Volvo CEO Lex Kerssemakers outlined the maker's plans to develop a family of small cars it will share with Geely Motors.

Volvo is pushing ahead with the development of a new family of small cars that it will share with its Chinese parent, Geely Motors.

The work on new architecture will is being completed at Volvo’s Technical Center in Gothenburg, Sweden, Lex Kerssemakers, president and chief executive officer of Volvo Cars USA, said after a luncheon speech to the Economic Club of Chicago.

“We had the expertise in Gothenburg, but the modular architecture, which will support several different models in the future, will be shared with other Geely’s growing automotive empire,” said Kerssemakers, who headed up Volvo’s product planning staff at one point during his long career with Volvo.

“We have small cars now,” he added, “the S40 and V40. But the new small car platform will incorporate the latest advances in emissions, autonomous driving and accident-free driving that are part of Volvo’s strategic vision.”

(Volvo hopes to build on XC90’s big win. For more, Click Here.)

Kerssemakers said the new small car family will incorporate autonomous driving technologies.
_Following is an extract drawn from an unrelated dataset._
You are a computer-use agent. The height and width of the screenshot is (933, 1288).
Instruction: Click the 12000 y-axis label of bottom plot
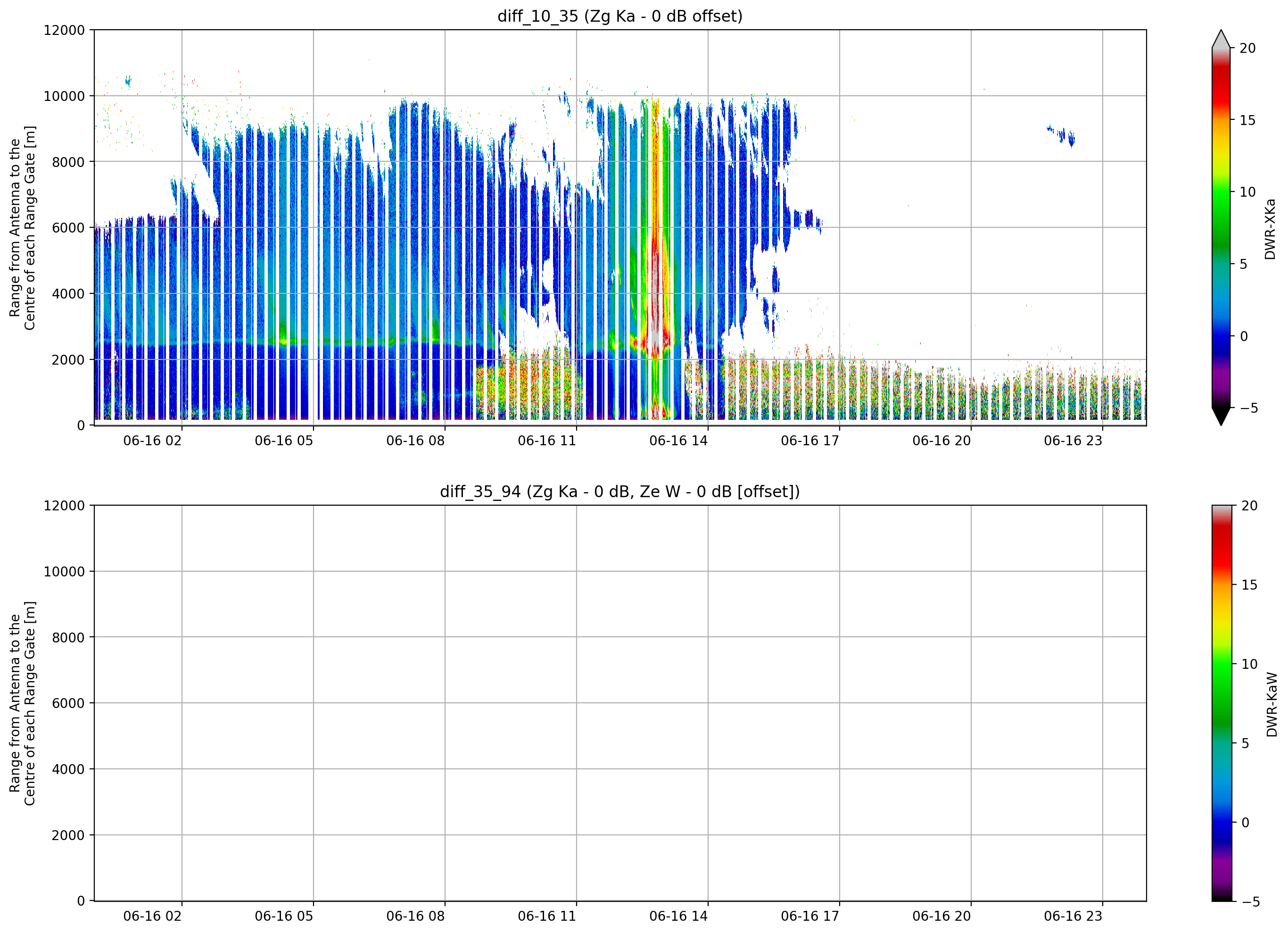coord(64,506)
The new small-car architecture will also incorporate lessons learned during the development of the platform that now supports vehicles, such as the XC90, which was recently named the North American Truck of the year, the S60 and new S90, he said.

The midsized vehicle platform has been very successful, Kerssmakers noted. The introduction of the XC90 in the U.S. last summer was instrumental in boosting Volvo’s total sales by 24%, he said.

In 2015, Volvo sold more than 500,000 vehicles worldwide for the first time in its history, which reaches back almost 90 years to its founding in 1927.

(To see more about Volvo capturing the North American Truck/Utility of the Year, Click Here.)

It’s too early to declare victory, but Volvo’s objective is to boost sales to 800,000 units annually by 2020. To reach the ambitious target, Volvo has built two new plants in China and started construction of a new plant in South Carolina, which is scheduled to open in 2018.

Kerssemakers acknowledged there was a substantial amount of skepticism within the auto industry fraternity when Geely acquired Volvo from the Ford Motor Co. back in 2010. But Geely has helped Volvo raise more than $11 billion in new capital and has given the Volvo executives the independence needed to chart their own course.

(BMW adds M performance to its new 7-Series sedan. Click Here for the story.)

“We don’t have anyone but ourselves to blame if things don’t work out,” he said. “We have our destiny in our own hands.